The deal links Google’s growing electricity demand directly to new renewable generation. It also reflects a wider shift among large technology firms toward long-term clean power contracts tied to specific projects.
Adam Elman, Director of Sustainability EMEA at Google, remarked:
“Meeting the demand for AI infrastructure requires direct investment in the energy systems that make this technology possible. By contracting for new wind power from EnBW, we are bringing more clean energy online in Germany to power our operations, while accelerating the broader transition to a more sustainable electricity grid.”
AI Is Turning Electricity Into a Strategic Asset
According to EnBW, the He Dreiht wind farm will have a total capacity of 960 MW. It will use 64 offshore wind turbines and is expected to connect to the grid by spring 2026. The site is located around 90 kilometers northwest of Borkum and 110 kilometers west of Helgoland.
For Google, the agreement supports its goal of operating on 24/7 carbon-free energy by 2030. This means matching electricity use with carbon-free power every hour of the day, not just on an annual basis.
Google’s power demand is rising quickly. The main driver is artificial intelligence. AI systems need large amounts of computing power, which in turn requires large amounts of electricity.
The International Energy Agency (IEA) estimates that data centers used about 415 terawatt-hours (TWh) of electricity in 2024. That equals around 1.5% of global electricity demand. The IEA also notes that data center demand has grown at a double-digit annual rate in recent years. The same trend is forecasted by an industry report, as shown below.

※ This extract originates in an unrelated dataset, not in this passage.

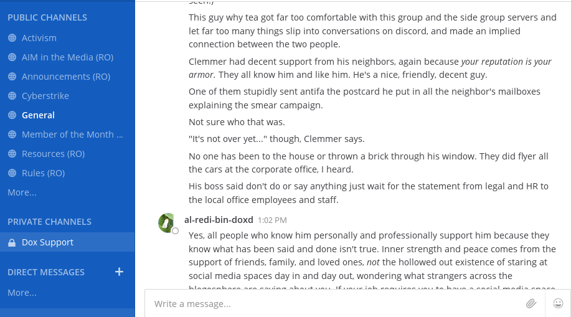The image size is (571, 317).
Task: Click the status indicator on the avatar
Action: (x=175, y=230)
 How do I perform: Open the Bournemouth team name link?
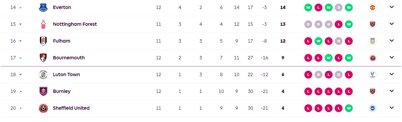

Germany plays a key role in Google’s European expansion. In late 2025, Google announced plans to invest €5.5 billion in the country between 2026 and 2029. The investment includes a new data center in Dietzenbach, near Frankfurt, and continued development of its Hanau data center campus, which opened in 2023.
Data centers need reliable power around the clock. They also face rising pressure from governments, investors, and customers to reduce emissions. Long-term renewable PPAs help companies manage both issues.
- MUST READ: Environmental Groups Urge U.S. Congress to Pause Data Center Growth as Federal AI Rule Looms
By signing a 15-year contract, Google gains price certainty and supply stability. At the same time, the contract helps EnBW finance a large offshore wind project that adds new clean electricity to Germany’s grid.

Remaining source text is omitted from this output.